— EXERCISE DETAILS —
Return exactly the line that contains "Where should I click to: Click" and all lines beneath it in the entries, through the very last one.

— PROVIDED DATA —
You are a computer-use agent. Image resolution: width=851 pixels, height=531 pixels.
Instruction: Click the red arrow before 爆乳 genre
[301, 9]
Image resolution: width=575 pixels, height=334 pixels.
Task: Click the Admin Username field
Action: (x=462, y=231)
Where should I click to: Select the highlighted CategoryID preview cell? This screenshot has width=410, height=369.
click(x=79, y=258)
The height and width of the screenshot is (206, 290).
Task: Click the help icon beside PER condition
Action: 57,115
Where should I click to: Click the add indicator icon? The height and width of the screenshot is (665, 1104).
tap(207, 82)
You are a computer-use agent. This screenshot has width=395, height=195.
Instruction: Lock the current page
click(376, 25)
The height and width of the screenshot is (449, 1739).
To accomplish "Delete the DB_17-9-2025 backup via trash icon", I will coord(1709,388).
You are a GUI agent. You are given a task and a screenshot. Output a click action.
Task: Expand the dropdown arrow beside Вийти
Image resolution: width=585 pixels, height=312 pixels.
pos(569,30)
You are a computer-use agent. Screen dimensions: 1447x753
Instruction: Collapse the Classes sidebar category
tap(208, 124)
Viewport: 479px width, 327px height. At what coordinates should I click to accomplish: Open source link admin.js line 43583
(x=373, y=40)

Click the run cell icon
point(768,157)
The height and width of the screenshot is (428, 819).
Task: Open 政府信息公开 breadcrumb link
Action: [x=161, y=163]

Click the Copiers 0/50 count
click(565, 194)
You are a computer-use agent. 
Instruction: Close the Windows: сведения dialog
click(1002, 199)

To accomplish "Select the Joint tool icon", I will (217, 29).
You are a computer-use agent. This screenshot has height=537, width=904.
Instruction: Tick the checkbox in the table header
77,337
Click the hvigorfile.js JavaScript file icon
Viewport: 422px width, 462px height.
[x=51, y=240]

— EXERCISE ANSWER —
Where should I click to: Click the add indicator icon? The height and width of the screenshot is (665, 1104).
tap(207, 82)
You are a computer-use agent. This screenshot has width=395, height=195.
Instruction: Lock the current page
click(376, 25)
The height and width of the screenshot is (449, 1739).
To accomplish "Delete the DB_17-9-2025 backup via trash icon", I will coord(1709,388).
You are a GUI agent. You are given a task and a screenshot. Output a click action.
Task: Expand the dropdown arrow beside Вийти
Image resolution: width=585 pixels, height=312 pixels.
pos(569,30)
You are a computer-use agent. Screen dimensions: 1447x753
Instruction: Collapse the Classes sidebar category
tap(208, 124)
Viewport: 479px width, 327px height. At what coordinates should I click to accomplish: Open source link admin.js line 43583
(x=373, y=40)

Click the run cell icon
point(768,157)
The height and width of the screenshot is (428, 819).
Task: Open 政府信息公开 breadcrumb link
Action: [x=161, y=163]

Click the Copiers 0/50 count
click(565, 194)
You are a computer-use agent. 
Instruction: Close the Windows: сведения dialog
click(1002, 199)

To accomplish "Select the Joint tool icon", I will (217, 29).
You are a computer-use agent. This screenshot has height=537, width=904.
Instruction: Tick the checkbox in the table header
77,337
Click the hvigorfile.js JavaScript file icon
Viewport: 422px width, 462px height.
[x=51, y=240]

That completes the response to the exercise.